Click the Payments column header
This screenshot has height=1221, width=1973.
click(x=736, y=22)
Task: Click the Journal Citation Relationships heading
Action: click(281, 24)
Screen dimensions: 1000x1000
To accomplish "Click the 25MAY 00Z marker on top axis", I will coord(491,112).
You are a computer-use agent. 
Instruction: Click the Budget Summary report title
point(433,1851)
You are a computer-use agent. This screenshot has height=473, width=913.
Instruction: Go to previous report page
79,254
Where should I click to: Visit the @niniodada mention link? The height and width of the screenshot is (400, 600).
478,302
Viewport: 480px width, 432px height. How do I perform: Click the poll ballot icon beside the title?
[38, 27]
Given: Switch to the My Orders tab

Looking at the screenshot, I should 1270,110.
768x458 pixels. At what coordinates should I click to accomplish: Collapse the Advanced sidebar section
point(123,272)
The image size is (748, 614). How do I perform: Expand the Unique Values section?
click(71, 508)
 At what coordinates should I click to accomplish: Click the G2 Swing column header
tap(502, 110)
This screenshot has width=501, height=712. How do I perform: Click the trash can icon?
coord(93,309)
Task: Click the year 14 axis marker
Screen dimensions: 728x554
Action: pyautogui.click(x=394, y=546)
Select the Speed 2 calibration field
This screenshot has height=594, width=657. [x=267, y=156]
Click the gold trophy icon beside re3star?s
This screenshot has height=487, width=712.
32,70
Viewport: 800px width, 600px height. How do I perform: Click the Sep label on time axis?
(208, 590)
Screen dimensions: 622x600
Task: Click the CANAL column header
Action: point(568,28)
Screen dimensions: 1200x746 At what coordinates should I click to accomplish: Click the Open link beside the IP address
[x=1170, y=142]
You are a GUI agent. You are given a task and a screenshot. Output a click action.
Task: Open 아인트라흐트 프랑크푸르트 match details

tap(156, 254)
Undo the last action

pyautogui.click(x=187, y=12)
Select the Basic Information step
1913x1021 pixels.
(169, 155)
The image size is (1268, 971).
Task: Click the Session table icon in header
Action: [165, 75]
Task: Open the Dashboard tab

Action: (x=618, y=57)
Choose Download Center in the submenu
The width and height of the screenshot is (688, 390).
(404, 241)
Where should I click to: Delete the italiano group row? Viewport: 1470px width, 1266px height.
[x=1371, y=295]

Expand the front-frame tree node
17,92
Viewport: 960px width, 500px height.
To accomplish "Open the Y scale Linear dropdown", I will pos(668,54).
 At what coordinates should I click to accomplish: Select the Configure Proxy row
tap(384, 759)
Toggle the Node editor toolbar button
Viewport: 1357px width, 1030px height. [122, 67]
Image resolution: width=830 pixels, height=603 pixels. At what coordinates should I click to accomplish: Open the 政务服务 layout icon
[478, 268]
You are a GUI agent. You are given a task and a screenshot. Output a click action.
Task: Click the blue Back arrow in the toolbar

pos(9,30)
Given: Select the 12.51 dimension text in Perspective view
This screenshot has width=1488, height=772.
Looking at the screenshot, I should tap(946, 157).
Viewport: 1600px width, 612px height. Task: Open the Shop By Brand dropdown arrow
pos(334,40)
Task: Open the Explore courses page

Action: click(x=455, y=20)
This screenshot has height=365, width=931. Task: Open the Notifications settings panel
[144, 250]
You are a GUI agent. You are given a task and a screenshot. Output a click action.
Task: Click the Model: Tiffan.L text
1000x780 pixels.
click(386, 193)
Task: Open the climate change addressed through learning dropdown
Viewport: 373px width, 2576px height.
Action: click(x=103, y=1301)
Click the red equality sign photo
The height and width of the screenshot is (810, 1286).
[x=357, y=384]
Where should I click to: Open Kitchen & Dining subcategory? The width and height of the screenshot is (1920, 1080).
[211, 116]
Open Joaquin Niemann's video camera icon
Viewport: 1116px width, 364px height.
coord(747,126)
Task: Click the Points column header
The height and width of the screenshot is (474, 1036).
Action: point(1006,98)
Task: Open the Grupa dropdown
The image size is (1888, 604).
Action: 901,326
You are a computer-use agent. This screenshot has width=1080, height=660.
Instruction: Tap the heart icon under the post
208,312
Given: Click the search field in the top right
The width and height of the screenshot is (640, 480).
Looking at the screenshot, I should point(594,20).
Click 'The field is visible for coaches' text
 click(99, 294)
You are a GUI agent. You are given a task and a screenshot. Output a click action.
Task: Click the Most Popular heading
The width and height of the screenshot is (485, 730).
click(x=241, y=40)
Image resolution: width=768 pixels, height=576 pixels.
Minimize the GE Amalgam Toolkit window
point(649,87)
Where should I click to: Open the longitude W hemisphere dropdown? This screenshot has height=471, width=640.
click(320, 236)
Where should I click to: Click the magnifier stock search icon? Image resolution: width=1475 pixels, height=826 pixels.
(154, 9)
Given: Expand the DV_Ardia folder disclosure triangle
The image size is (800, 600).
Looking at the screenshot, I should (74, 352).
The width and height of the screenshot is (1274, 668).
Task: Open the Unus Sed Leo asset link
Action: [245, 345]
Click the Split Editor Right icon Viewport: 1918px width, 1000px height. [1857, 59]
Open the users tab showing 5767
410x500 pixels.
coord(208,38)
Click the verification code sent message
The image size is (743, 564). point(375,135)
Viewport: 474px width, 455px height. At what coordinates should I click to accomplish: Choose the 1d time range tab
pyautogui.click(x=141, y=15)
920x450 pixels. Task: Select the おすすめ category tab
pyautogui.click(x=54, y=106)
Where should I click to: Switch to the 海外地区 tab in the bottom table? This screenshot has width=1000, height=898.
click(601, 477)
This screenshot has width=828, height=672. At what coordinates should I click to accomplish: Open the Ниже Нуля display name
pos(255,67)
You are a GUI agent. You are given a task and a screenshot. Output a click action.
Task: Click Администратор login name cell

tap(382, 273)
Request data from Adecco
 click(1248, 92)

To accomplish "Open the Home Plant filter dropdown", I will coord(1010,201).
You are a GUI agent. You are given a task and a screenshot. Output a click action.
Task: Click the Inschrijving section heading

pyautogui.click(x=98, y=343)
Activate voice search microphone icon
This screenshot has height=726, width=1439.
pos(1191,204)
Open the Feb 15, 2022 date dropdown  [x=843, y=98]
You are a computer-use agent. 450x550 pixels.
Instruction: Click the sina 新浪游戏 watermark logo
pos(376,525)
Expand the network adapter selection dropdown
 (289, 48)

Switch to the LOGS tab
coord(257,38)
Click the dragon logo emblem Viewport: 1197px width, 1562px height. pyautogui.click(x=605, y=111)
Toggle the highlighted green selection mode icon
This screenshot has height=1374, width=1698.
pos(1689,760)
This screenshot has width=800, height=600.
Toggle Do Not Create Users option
--
What is needed
Wherever a line of the entries holds the string "computer", copy that line.

Answer section
You are a computer-use agent. 
You are a computer-use agent. This screenshot has height=473, width=913.
You are a computer-use agent. This screenshot has width=1080, height=660.
You are a computer-use agent. 450x550 pixels.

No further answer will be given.